# TASK INSTRUCTIONS
Copy the lines from the line with "[instagram] (1087, 36)" up to and including the line with "Price (1105, 526)", keeping those without coordinates as they are. Shift every coordinate in them by adding 24 to both x and y.

### WORKING DATA

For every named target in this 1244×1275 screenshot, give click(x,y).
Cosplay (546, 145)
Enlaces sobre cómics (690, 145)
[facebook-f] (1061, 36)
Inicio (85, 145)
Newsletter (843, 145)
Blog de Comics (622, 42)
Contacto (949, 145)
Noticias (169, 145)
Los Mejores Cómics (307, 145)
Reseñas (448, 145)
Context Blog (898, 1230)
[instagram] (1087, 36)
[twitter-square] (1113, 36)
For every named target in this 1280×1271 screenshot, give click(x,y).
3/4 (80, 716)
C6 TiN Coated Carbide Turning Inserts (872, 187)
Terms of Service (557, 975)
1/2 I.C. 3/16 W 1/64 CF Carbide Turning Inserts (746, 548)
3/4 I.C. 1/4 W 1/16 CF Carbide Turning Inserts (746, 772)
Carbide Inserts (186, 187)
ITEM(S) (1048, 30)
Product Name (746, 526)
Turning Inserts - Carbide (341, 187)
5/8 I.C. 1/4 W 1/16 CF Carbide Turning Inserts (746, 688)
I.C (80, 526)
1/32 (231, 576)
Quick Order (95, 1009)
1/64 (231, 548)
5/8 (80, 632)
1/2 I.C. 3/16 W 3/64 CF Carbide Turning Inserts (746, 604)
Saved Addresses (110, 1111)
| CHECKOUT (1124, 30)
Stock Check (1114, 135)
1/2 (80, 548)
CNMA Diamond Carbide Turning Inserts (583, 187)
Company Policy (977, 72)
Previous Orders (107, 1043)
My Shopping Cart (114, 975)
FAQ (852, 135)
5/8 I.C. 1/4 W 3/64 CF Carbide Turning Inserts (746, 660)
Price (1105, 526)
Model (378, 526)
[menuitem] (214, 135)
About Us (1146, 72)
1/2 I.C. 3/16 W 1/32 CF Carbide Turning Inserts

######

# REPLY TO THE EXERCISE
[instagram] (1111, 60)
[twitter-square] (1137, 60)
For every named target in this 1280×1271 screenshot, give click(x,y).
3/4 (104, 740)
C6 TiN Coated Carbide Turning Inserts (896, 211)
Terms of Service (581, 999)
1/2 I.C. 3/16 W 1/64 CF Carbide Turning Inserts (770, 572)
3/4 I.C. 1/4 W 1/16 CF Carbide Turning Inserts (770, 796)
Carbide Inserts (210, 211)
ITEM(S) (1072, 54)
Product Name (770, 550)
Turning Inserts - Carbide (365, 211)
5/8 I.C. 1/4 W 1/16 CF Carbide Turning Inserts (770, 712)
I.C (104, 550)
1/32 (255, 600)
Quick Order (119, 1033)
1/64 (255, 572)
5/8 (104, 656)
1/2 I.C. 3/16 W 3/64 CF Carbide Turning Inserts (770, 628)
Saved Addresses (134, 1135)
| CHECKOUT (1148, 54)
Stock Check (1138, 159)
1/2 (104, 572)
CNMA Diamond Carbide Turning Inserts (607, 211)
Company Policy (1001, 96)
Previous Orders (131, 1067)
My Shopping Cart (138, 999)
FAQ (876, 159)
5/8 I.C. 1/4 W 3/64 CF Carbide Turning Inserts (770, 684)
Price (1129, 550)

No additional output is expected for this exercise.